On one hand, most of the professional content is produced by the hard work of hundreds of thousands of modelers, animators, developers, and other great folks out there. It takes months to get those 5 seconds of best-looking shot or one artistic movement in a game. In short, it’s a hell of a work. With this type of manual labor, any solution for content makers to make their work faster or cheaper (while maintaining control over artistry) is set to be successful. Unsurprisingly while humanity both consumes more and the distribution is getting personalized, the professional content industry is growing rapidly by 15-20% per year. Dozens of thousands are coming to the industry and they are faced with time-consuming techniques and hard-to-get skills. The entry barrier is the highest it was for the last 30 years. Respectively all major 3D packages and engines are doing a bunch of work to ease the entry barriers. Say, Epic Games before going public are buying small tech companies every other day. They just want this "make it feel great" button inside Unreal Engine to power up all the crucial pieces for their metaverses.

On the other hand, machine learning has come a long way from academia to the creators' economy. Solutions that enable authors to produce content faster/cheaper with a help of machine learning and AI arise. As of 2021 a computer vision (a branch of machine learning discipline) managed to get an input of a person within an image/frame and output person’s skeletal keypoints coordinates in 3D. So I've looked around, asked my animators friends, and to my surprise, there was pretty much no one significant doing such product for the CG and game industries. We gotta do it, it should work:

  • there will be more and more content
  • everyone has their body and cameras
  • neural networks are not that easy to cook

So I found a co-founder Gleb who not just knows how to cook neural networks but who is specialized in a computer vision field with some great scientific publications at well-known international conferences on machine learning. And not just that, he turned to be really deep about empowering creativity in humanity. Bingo! We gotta build a democratized motion capture with AI.

So we’ve started to build it, grabbed some data here, pulled some neural networks there, learned to output that to 3D software packages, made a video about our software, and built a landing website. We came to a respectful 80 Level community and talked about how machine learning is powering its next wave of solutions for creators. We showed the video and invited readers for collaborations.

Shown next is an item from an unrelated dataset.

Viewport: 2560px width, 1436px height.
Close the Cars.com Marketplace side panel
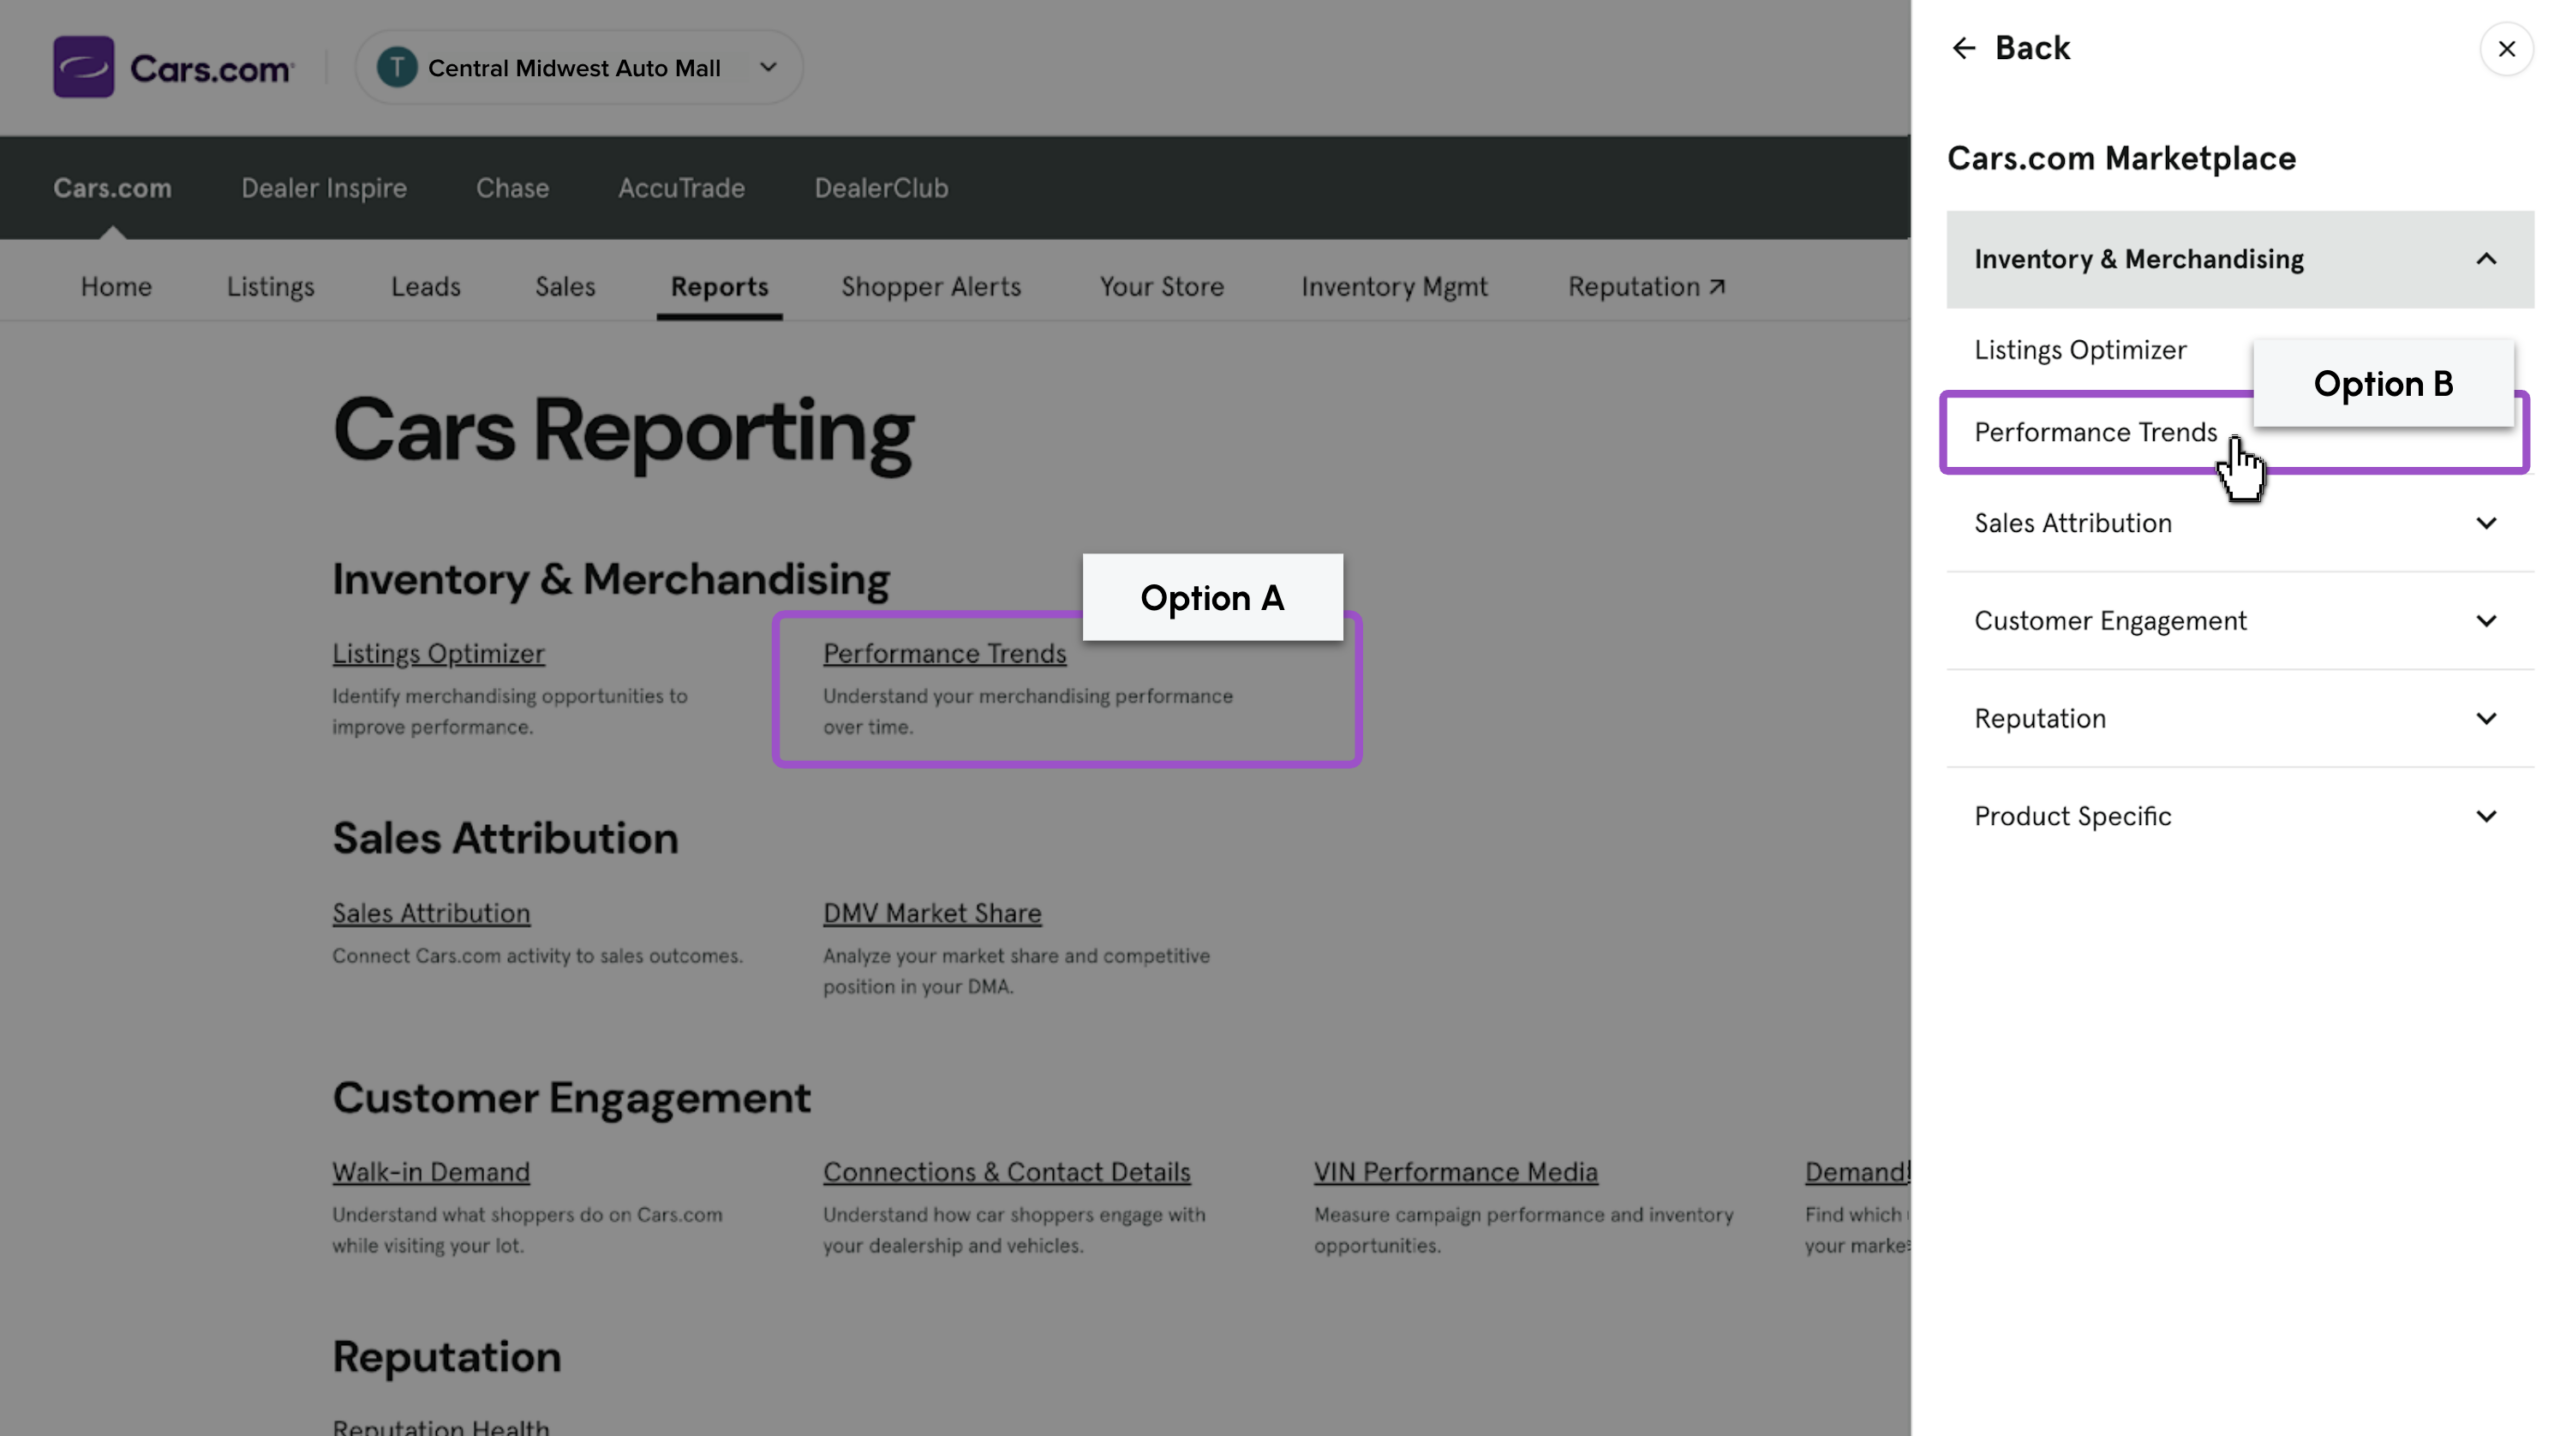pos(2506,48)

In 3 days we received hundreds of applications from the whole world ranging from promising young talents to well-established professionals both independent and employees at various studios working for, say, next Star Wars and Guardians of the Galaxy franchises. It seemed we’ve hit the jackpot! Light version for the product-market fit as they say. We even thought to raise venture capital yet turned down this idea by being highly self-confident and backed by such community response. Surely, a fancy startup deserves a fancy name. That’s when CPTR.tech appeared.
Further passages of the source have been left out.